= LISTA DE TAREFAS =
**A.** Segundo o editorial sobre o Orçamento do Estado para 2015, em que ano se deu a graduação de Cabo Verde para país de rendimento médio?
**B.** Apresente a continuação do editorial sobre o Orçamento do Estado para 2015, a partir da última frase que nele figura.

Expresso
das Ilhas (cv), editorial
A
proposta de Orçamento do Estado para 2015, que esteve em debate nos últimos
dias no parlamento, apresenta Cabo Verde como “um país que está numa
encruzilhada à procura de um novo modelo de financiamento do seu
desenvolvimento económico”. A redução de ajuda externa é apontada como
causa próxima da mudança de rumo. Uma redução, porém, que não resultou da crise
porque já antes anunciada. Em 2008 houve a graduação de Cabo Verde para país de
rendimento médio. Sabia-se então que depois de um período de transição de cinco
anos o país deixaria de beneficiar de uma parte significativa de donativos e de
empréstimos concessionais. Até lá a economia tinha que ser posta em posição de,
por um lado, manter o ritmo de crescimento a taxas elevadas e gerar receitas
para sustentar a máquina do Estado e, por outro, de fazer-se competitiva com
ganhos crescentes de produtividade.
Na
sequência da crise financeira de 2008, e da crise soberana que se seguiu em
2010 nos países do euro, a preocupação geral com o défice orçamental e o
montante da dívida pública aumentou consideravelmente. O governo argumentou,
junto dos parceiros e organizações internacionais, que a dívida externa que
iria contrair não seria insustentável mesmo que atingisse níveis bastante
elevados porque seriam todos concessionais. Segundo o relatório do OE citado os
empréstimos seriam “canalizados para projectos estruturantes e com efeito
multiplicador no crescimento económico”. As infra-estruturas criadas iriam
gerar “externalidades positivas e efeito em cadeia tanto a jusante (backward
linkages) como a montante (forward linkages) na economia, promovendo assim o
efeito “crowding in” (aumento do investimento privado, melhorias da
produtividade, maior retorno e melhoria na competitividade do país)”. Mais de
cinco anos depois, infelizmente, não é isso que aconteceu e o quadro existente
está longe do que foi prometido.

= BLOCO DE DADOS =
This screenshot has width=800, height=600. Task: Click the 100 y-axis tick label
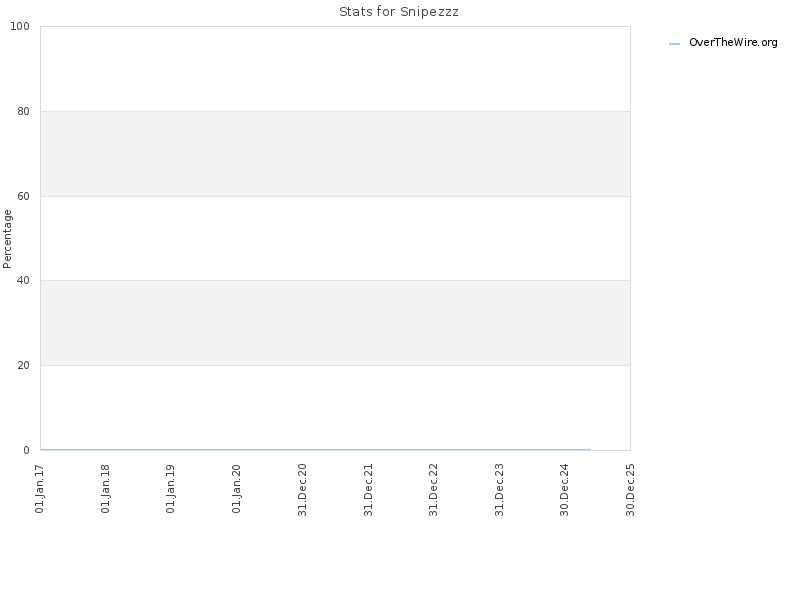coord(20,27)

= RESPOSTAS ÀS TAREFAS =
**A.** Em 2008.

**B.**
A
economia depois da recessão em 2009 lá conseguiu atingir uma taxa de
crescimento de 4% em 2011. Desde então tem ficado por valores baixos de 1,2% em
2012 e 0,5% em 2013. O FMI, em Outubro passado, reviu em baixa o crescimento
para 2014 de 3,1 % para 1% do PIB. Vê-se que o efeito multiplicador na criação
de emprego não se concretizou mantendo as taxas de desemprego bastante
elevadas, particularmente entre os jovens. O sector privado anda pelas ruas de
amargura. Queixa-se do sufoco do fisco e das taxas de juro pesadas dos bancos.
Estes referem-se a riscos macroeconómicos e macrofinanceiros ligados à fraca
performance da economia e à dívida pública acima do 100% do PIB para não
facilitação do crédito.
O
esperado aumento de investimentos privados na sequência e em consequência dos
investimentos públicos nas infra-estruturas (crowding in) também não se
verificou. Nem tão pouco se notam as backward linkages and forward
linkages prometidas que as empresas iriam estabelecer no processo de
criação de cadeias de valor, de ganhar escala e de conseguir acesso a mercados
cada vez maiores e sofisticados. Chocante é o caso do sector da construção
civil. Os termos acordados nas linhas de crédito assinados com Portugal não
favoreceram o sector de construção civil nacional apesar dos milhões de contos
gastos em obras públicas. Nestas condições exigir do sector privado que
substitua o investimento público como impulsionador do crescimento não tem
qualquer sentido.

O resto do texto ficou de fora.